**EXERCISE:**
The lines to copy are those in the listing below that contain the word "Expand".

(DATA EXTRACTS begins)

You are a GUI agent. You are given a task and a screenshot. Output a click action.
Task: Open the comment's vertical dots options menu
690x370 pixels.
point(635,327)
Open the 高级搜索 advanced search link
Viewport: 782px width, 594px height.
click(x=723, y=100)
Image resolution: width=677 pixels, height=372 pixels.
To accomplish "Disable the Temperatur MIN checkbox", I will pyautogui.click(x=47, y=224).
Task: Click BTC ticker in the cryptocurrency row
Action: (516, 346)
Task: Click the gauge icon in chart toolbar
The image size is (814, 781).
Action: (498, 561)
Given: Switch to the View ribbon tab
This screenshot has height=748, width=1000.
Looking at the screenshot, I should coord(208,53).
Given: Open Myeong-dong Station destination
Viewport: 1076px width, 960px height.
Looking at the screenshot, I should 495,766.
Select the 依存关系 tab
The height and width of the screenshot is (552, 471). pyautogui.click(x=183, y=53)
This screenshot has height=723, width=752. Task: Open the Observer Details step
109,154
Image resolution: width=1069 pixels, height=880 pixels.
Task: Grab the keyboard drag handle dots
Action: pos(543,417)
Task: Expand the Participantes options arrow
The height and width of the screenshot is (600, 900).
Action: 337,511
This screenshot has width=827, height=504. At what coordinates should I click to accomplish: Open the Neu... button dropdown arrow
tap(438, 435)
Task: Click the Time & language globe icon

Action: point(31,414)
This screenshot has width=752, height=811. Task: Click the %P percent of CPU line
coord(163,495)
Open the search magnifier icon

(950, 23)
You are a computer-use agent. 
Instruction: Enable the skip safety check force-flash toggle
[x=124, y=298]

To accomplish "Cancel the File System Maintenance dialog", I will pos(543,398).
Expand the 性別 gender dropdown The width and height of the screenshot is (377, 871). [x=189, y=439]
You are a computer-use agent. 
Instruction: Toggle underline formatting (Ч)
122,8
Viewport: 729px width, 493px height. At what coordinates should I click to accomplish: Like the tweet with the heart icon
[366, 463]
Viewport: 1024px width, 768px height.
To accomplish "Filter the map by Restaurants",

(DATA EXTRACTS ends)

**EXERCISE RESPONSE:**
Task: Expand the Participantes options arrow
Expand the 性別 gender dropdown The width and height of the screenshot is (377, 871). [x=189, y=439]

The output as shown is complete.